The exercise
Revise the lines below by replacing "screenshot" with "screen capture" and leave everything else unchanged. Omit the pictures from your answer.

Dataset records
- - - - -
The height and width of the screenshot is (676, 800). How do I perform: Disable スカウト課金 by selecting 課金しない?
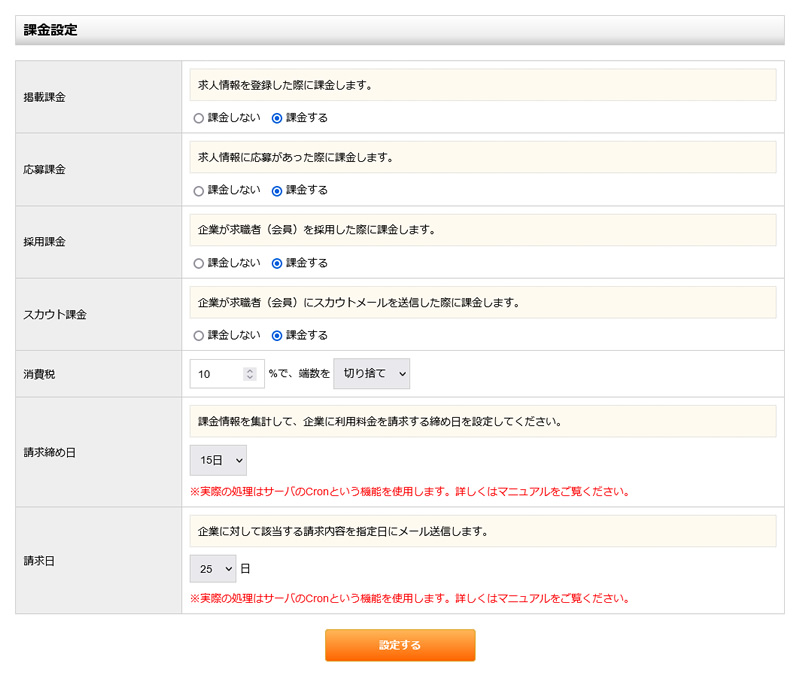click(x=198, y=335)
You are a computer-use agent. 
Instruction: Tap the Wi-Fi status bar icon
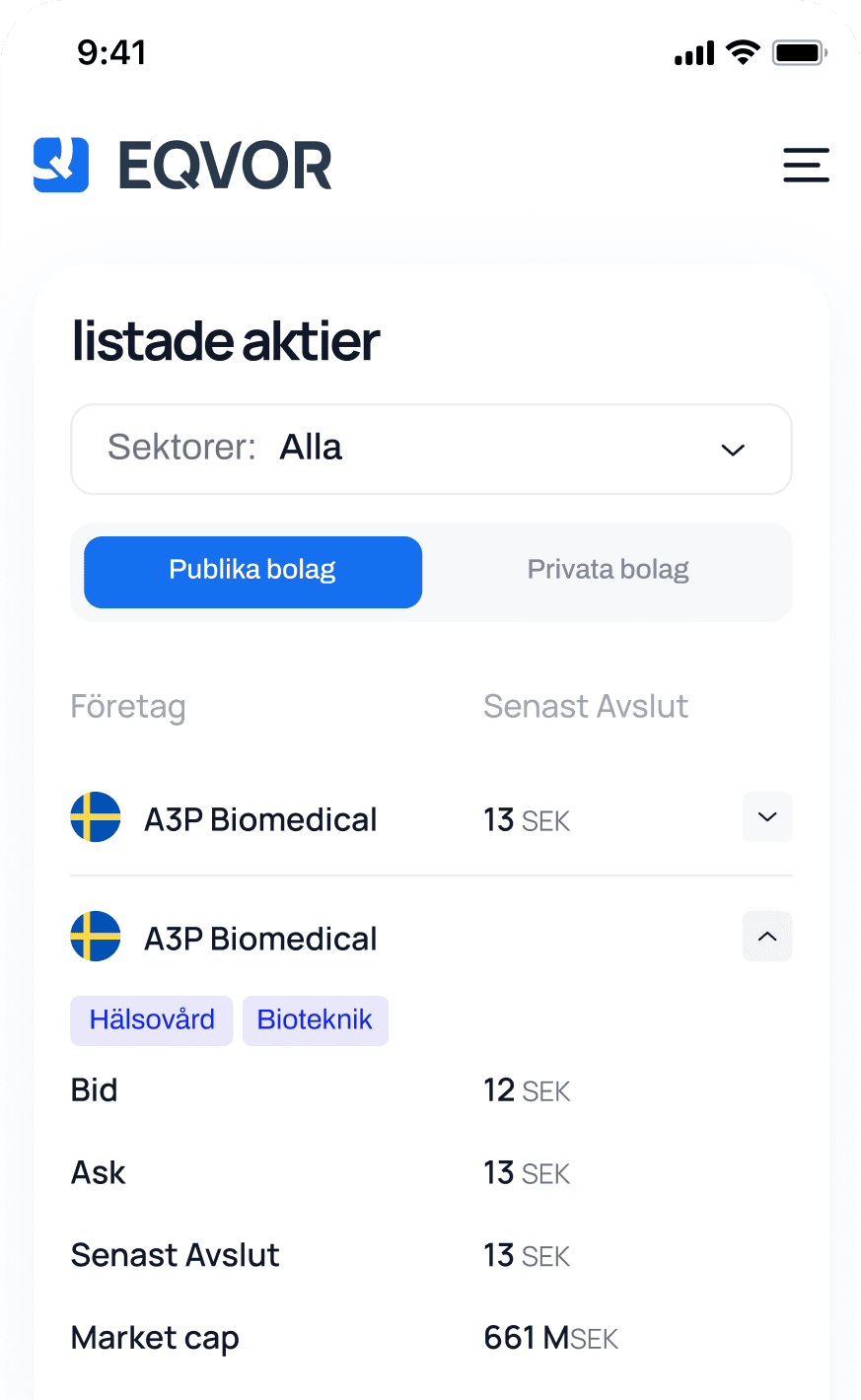click(742, 52)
- - - - -
Completed task
The height and width of the screen capture is (676, 800). How do I perform: Disable スカウト課金 by selecting 課金しない?
click(x=198, y=335)
You are a computer-use agent. 
Instruction: Tap the Wi-Fi status bar icon
click(742, 52)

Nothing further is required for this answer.